Saved entries:

········

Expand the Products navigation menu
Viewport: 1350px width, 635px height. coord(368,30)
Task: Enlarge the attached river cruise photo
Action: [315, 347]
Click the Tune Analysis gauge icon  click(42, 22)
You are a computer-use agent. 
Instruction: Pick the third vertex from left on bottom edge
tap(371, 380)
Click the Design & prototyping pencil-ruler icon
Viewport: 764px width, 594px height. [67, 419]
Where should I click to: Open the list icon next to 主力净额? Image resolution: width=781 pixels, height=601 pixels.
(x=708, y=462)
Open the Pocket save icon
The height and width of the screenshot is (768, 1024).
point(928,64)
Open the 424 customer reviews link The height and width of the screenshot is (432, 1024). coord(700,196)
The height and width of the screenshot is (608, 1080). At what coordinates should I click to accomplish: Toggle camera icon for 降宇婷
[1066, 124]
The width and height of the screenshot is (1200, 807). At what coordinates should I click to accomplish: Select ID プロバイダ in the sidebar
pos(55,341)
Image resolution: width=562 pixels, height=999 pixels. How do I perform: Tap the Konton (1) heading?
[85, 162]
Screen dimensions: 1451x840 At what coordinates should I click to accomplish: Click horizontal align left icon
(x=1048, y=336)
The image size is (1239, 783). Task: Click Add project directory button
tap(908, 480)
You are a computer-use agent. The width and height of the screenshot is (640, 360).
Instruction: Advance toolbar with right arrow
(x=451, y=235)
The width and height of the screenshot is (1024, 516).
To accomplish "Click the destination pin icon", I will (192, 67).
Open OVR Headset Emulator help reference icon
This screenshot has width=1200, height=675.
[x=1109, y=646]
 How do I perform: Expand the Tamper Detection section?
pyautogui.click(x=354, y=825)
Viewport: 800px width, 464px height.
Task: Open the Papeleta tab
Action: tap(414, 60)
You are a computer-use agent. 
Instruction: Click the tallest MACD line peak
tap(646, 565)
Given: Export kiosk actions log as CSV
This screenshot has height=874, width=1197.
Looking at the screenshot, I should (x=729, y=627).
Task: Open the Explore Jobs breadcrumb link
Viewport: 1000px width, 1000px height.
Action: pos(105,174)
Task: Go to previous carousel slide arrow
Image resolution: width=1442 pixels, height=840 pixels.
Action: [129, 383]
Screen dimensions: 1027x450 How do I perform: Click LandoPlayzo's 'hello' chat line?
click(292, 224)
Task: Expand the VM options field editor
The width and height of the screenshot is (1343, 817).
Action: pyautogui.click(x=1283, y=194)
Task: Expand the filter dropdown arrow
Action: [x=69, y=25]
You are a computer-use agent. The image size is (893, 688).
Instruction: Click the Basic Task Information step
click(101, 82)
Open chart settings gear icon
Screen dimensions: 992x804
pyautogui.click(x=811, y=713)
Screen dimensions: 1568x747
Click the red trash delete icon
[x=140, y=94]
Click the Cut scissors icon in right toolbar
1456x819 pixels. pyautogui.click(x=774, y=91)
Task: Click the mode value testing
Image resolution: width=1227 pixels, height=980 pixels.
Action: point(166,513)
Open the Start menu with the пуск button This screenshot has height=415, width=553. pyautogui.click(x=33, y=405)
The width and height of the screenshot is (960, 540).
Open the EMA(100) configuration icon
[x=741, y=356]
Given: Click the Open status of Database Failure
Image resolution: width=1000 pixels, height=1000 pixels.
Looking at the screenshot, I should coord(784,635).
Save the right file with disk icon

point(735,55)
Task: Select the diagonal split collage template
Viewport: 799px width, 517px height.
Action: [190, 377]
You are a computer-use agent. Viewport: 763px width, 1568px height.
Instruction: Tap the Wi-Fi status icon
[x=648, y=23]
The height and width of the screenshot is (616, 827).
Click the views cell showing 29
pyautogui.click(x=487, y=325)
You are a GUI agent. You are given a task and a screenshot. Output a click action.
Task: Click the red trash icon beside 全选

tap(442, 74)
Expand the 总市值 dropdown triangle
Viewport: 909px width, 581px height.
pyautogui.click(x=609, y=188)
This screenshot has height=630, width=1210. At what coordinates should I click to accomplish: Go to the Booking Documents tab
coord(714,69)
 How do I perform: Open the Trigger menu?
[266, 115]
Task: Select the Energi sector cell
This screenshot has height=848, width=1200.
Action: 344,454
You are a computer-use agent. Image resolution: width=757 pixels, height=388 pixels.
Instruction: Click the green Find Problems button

········

# Task to complete:
Return every line holding the word "agent" from the records.

# Task solution:
You are a computer-use agent. 
You are a computer-use agent. The width and height of the screenshot is (640, 360).
You are a computer-use agent. 
You are a computer-use agent. The image size is (893, 688).
You are a computer-use agent. Viewport: 763px width, 1568px height.
You are a GUI agent. You are given a task and a screenshot. Output a click action.
You are a computer-use agent. Image resolution: width=757 pixels, height=388 pixels.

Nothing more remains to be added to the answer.